Нам нужна великая Россия
Шрифт:
– Планируете в крайнем случае перейти в помещение охраны на Морской? Константин Иванович, делайте, что должно, с документами - и двигайтесь со всеми людьми к градоначальству. В случае...- премьер замешкался, но постарался сказать с болью в сердце давшуюся ему фразу как можно более спокойным тоном: - В случае, если обстановка вынудит, направляйтесь к Зимнему или туда, где буду я...В самом крайнем случае - выбирайтесь из города. Да, с фронта уже двигаются верные части. Нам нужно только продержаться. Держитесь, Константин Иванович. С Богом.
И премьер повесил трубку. Вновь - молчание, тягучее, злое.
– Господин Хабалов, - Столыпин произнес это
– Я перепоручаю все имеющиеся силы генерал-майору Занкевичу. Он сейчас, как Вы сами сказали, собирает силы у Зимнего, поэтому сможет оперативно руководить подавлением революции.
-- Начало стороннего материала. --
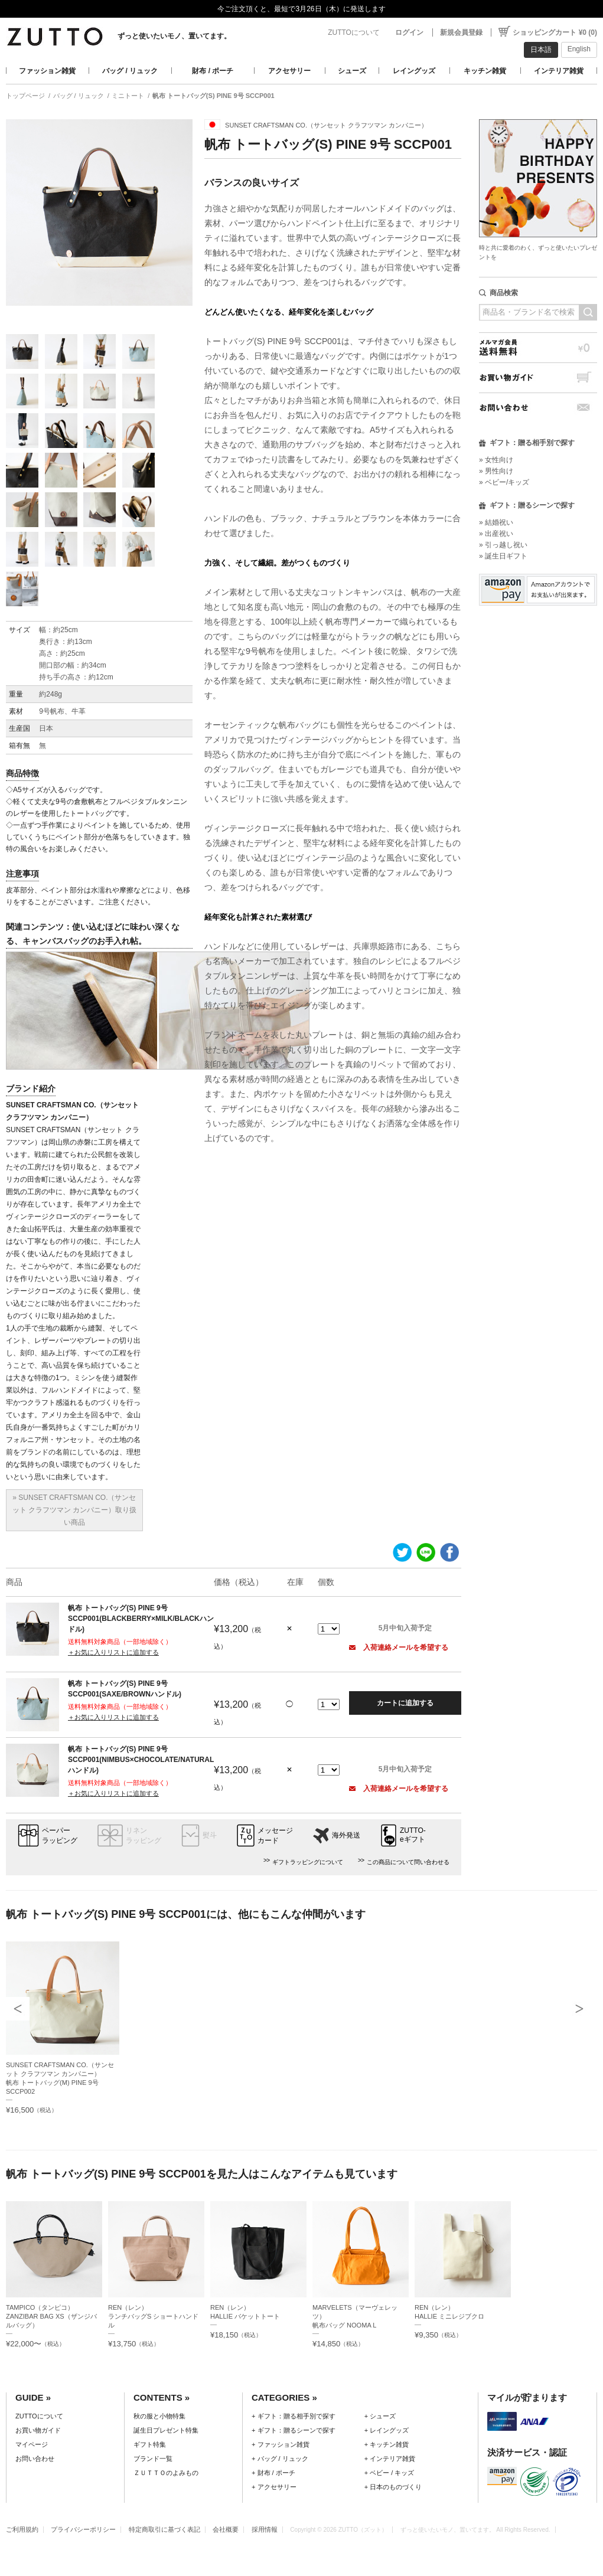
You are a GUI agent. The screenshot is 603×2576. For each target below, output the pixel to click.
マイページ (31, 2444)
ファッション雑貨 (47, 71)
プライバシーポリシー (83, 2529)
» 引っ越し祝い (503, 545)
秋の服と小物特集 (159, 2416)
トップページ (25, 95)
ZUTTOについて (354, 32)
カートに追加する (405, 1703)
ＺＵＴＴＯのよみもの (165, 2472)
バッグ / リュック (130, 71)
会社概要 (226, 2529)
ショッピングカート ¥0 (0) (555, 32)
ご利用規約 (22, 2529)
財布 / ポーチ (212, 71)
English (579, 49)
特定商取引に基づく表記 (164, 2529)
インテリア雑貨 (559, 71)
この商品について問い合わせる (408, 1862)
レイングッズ (414, 71)
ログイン (409, 32)
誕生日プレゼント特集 (165, 2430)
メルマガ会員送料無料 (538, 347)
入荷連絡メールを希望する (398, 1647)
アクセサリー (289, 71)
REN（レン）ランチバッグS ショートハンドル (153, 2316)
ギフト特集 (149, 2444)
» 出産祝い (496, 533)
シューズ (352, 71)
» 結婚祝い (496, 522)
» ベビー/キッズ (504, 482)
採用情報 (265, 2529)
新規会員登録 (461, 32)
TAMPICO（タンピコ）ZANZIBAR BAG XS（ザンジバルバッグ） (51, 2316)
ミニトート (128, 95)
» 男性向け (496, 471)
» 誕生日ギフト (503, 556)
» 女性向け (496, 460)
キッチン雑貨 (485, 71)
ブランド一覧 (152, 2458)
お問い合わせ (538, 408)
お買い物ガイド (538, 377)
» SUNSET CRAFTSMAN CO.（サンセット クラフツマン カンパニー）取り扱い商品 (74, 1509)
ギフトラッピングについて (307, 1862)
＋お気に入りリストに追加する (113, 1652)
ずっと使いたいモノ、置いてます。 (174, 36)
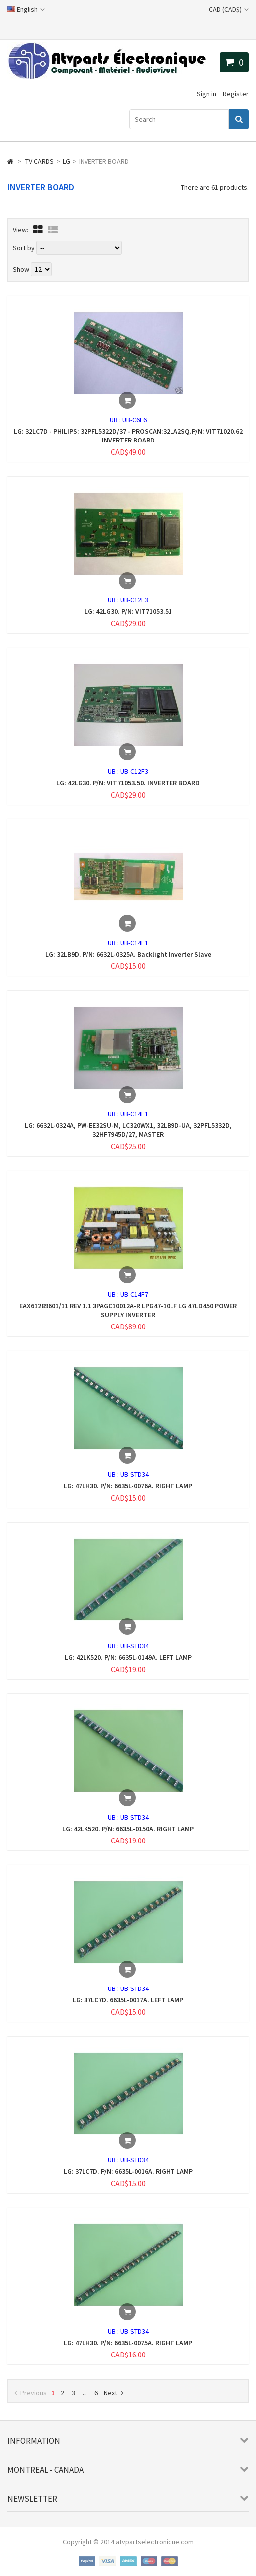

И странное дело: в единое мгновение Хабалов преобразился. Лоб его разгладился от складок треволнения, нижняя челюсть более-менее унялась, а в глазах появилось то, что в иное время можно было бы назвать спокойствием. Только лишь очередное упоминание революции заставило генерала нервически моргнуть. Между тем, слова Хабалова указывали совершенно на другое его настроение:
– Это создаст неразбериху. Все наличные силы подчиняются мне как начальнику военного округа. Указание на еще одного начальствующего...- начал было Сергей Семенович, но Столыпин прервал его одним движением.
– В соответствии с распоряжением Его Императорского Величества, мне предоставлены полномочия в том числе в отношении военных частей. И я хотел бы заметить, - произнес премьер сказал это тоном, которому просто нельзя было противоречить: - Занкевич не будет еще одним начальствующим лицом. Ему передаются полномочия. Передаются. А не разделяются.
Хабалов, не глядя на стоявший по левую руку от него стул, присел на жаккард и уставился в бесконечность. Взгляд его приобрел ясность.
– Я Вас понимаю, Петр Аркадьевич, - только и смог произнести Хабалов.
– Вы остаетесь при мне, однако, боюсь, Ваше состояние, - Хабалов посмотрел, то ли досадливо, то ли зло, на премьера, но тут же отвел взгляд.
– Не способствует быстроте и ясности Ваших приказов.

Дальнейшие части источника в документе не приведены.